Ironically, the critical link was made by art collector Melva Bucksbaum, whose husband, Martinpioneered the suburban shopping center, founding General Growth Properties, the mall-making behemoth behind everything from Tyson’s Galleria in suburban Washington, D.C. to Chicago’s Water Tower Place. In the spring of 1987, Bucksbaum took a well-timed call from a friend of hers, architect Bruce Graham, whose buildings — including the Sears Tower and John Hancock Center — had transformed Chicago’s skyline. Graham had a colleague to recommend, an innovative urban thinker looking for a Midwestern city to experiment on. Bucksbaum was thrilled. Soon that visionary, Mario Gandelsonas, found himself in a car hurtling up Fleur Drive from the Des Moines International Airport, headed for downtown.
He was horrified at what he saw.
***
In the summer of 1987, Gandelsonas was a 49-year-old professor at the Yale School of Architecture. Born and raised in Argentina and educated in Paris, he’d long had a fascination with Alexis de Tocqueville’s observations on the social groups and civic associations that give American democracy its distinct bottom-up power. “This civic spirit still exists,” Gandelsonas said, “but I think they are much more visible in a small city in the heartland than in a place like New York.” Graham, his mentor, suggested Des Moines might be the perfect place for him to put into practice his theories that the future of cities might lie in such unlikely places. Des Moines had strong cultural associations, an engaged leadership eager for new ideas and was surprisingly wealthy, meaning there were resources available to implement a good idea.

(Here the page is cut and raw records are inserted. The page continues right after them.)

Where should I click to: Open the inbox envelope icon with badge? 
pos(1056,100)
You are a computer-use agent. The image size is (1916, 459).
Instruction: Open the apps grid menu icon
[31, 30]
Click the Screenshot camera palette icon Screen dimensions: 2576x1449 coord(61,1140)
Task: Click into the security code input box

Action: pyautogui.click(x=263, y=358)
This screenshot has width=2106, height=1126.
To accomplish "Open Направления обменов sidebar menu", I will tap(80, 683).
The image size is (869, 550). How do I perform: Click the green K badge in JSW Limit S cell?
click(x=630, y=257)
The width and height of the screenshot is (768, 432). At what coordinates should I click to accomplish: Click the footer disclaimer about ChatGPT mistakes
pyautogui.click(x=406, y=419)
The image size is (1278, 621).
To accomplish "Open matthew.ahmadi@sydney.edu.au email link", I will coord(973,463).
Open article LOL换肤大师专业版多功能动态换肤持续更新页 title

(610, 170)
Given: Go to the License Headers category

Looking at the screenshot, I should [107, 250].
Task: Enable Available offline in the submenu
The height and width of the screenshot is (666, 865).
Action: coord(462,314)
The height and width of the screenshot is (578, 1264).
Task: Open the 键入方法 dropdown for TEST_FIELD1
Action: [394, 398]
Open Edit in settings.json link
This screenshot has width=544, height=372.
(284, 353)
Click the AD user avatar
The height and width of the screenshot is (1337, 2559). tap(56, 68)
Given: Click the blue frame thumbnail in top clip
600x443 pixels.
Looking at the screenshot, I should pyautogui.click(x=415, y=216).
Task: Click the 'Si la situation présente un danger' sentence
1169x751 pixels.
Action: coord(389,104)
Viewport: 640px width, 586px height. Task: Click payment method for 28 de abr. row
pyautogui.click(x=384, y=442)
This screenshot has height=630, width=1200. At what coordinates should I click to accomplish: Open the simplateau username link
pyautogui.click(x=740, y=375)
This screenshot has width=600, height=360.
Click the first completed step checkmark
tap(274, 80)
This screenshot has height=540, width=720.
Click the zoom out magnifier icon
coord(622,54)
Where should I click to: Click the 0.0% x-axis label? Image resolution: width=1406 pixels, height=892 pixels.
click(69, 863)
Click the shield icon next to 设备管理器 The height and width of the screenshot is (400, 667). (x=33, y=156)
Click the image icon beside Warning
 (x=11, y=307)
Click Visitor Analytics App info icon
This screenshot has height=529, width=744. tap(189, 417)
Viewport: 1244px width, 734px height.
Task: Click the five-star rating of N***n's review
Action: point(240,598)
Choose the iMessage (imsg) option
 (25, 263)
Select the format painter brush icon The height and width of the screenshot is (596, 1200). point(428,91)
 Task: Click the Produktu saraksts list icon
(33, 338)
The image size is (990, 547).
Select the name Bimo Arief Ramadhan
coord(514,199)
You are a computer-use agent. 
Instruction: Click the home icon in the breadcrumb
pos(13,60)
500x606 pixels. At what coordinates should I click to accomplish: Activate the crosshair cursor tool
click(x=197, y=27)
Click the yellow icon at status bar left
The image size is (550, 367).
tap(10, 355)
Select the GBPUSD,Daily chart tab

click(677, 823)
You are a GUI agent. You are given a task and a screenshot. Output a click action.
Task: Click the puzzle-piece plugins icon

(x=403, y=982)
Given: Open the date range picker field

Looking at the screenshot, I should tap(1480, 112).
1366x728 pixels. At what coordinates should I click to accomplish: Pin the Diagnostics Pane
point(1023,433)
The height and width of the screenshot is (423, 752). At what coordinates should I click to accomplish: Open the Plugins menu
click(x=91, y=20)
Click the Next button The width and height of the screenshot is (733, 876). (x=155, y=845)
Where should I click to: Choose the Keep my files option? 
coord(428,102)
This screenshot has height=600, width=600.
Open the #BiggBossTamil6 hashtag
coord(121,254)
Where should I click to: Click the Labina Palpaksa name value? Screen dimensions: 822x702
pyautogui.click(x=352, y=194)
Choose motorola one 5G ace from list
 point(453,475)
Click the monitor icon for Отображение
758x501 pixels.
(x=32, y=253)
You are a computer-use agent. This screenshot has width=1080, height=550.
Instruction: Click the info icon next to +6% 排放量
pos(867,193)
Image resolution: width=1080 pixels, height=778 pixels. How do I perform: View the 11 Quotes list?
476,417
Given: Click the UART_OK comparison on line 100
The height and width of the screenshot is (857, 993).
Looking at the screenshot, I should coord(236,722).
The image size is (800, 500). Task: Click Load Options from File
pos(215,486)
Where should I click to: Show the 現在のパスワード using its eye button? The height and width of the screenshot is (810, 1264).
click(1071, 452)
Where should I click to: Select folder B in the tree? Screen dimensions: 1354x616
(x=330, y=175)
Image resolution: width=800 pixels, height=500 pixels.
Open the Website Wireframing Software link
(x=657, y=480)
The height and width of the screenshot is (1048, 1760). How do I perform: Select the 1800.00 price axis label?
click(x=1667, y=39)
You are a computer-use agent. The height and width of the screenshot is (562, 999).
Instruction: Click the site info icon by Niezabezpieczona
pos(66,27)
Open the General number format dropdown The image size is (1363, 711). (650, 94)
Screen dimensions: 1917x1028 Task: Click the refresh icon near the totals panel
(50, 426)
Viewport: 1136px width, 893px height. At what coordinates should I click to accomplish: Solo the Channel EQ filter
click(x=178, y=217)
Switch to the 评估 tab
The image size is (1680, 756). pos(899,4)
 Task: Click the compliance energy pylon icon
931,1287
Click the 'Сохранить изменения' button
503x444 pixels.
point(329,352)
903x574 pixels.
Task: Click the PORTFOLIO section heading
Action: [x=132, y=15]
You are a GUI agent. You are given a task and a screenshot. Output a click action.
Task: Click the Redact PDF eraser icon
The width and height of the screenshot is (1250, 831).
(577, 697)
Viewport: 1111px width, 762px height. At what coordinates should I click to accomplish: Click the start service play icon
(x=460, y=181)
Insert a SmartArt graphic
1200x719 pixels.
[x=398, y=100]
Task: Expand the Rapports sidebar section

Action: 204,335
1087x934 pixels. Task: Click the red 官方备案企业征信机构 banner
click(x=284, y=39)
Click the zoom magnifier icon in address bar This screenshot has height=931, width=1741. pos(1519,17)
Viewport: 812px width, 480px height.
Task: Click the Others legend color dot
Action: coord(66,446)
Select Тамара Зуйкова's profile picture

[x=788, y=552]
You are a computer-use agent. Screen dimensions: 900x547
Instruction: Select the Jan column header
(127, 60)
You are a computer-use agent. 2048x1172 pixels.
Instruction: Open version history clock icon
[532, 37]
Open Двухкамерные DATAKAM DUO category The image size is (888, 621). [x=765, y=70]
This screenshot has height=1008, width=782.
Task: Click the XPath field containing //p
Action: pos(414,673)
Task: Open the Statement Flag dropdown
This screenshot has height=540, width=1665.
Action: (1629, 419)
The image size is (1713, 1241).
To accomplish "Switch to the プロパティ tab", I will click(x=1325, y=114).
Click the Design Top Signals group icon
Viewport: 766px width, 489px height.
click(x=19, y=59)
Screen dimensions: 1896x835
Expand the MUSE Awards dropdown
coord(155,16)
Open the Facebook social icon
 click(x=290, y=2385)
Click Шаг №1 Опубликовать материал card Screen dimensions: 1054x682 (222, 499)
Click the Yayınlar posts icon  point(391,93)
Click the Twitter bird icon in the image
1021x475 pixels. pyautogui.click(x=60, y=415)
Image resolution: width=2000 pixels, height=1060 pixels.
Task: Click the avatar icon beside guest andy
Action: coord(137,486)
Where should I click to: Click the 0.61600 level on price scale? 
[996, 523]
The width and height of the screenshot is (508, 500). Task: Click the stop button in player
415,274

Gandelsonas’ urban planning philosophy was simple: don’t treat a city like a map that needs to be redrawn and corrected, but as a living organism with its own purpose, personality and innate characteristics. Successful interventions are ones that enhance and enable the organism’s socio-economic metabolism by removing blockages or creating new centers of potential growth. Instead of producing a total and comprehensive master plan for a city, Gandelsonas sought to identify a series of “moments,” civic projects that would enhance its fabric and unleash its potential. Or so the theory went.
The car ride in from the airport was sobering. At the central city’s gateway, what Gandelsonas called its “front yard,” travelers were greeted by a gas station and seven blocks of car dealerships set among radiator shops and pawn brokers. Downtown itself “looked like science fiction,” he recalls. “It was mid-morning and there were no people on the streets. At lunchtime, the streets were still empty, but for about an hour the skywalks were full of people. At 4:30 they started filling up again as everyone rushed to the nearest parking structure and then for half an hour there was a full-on traffic jam as 50,000 people tried to get to West Des Moines. Then the city was empty again. For me this was the perfect picture of a place that was totally dysfunctional.”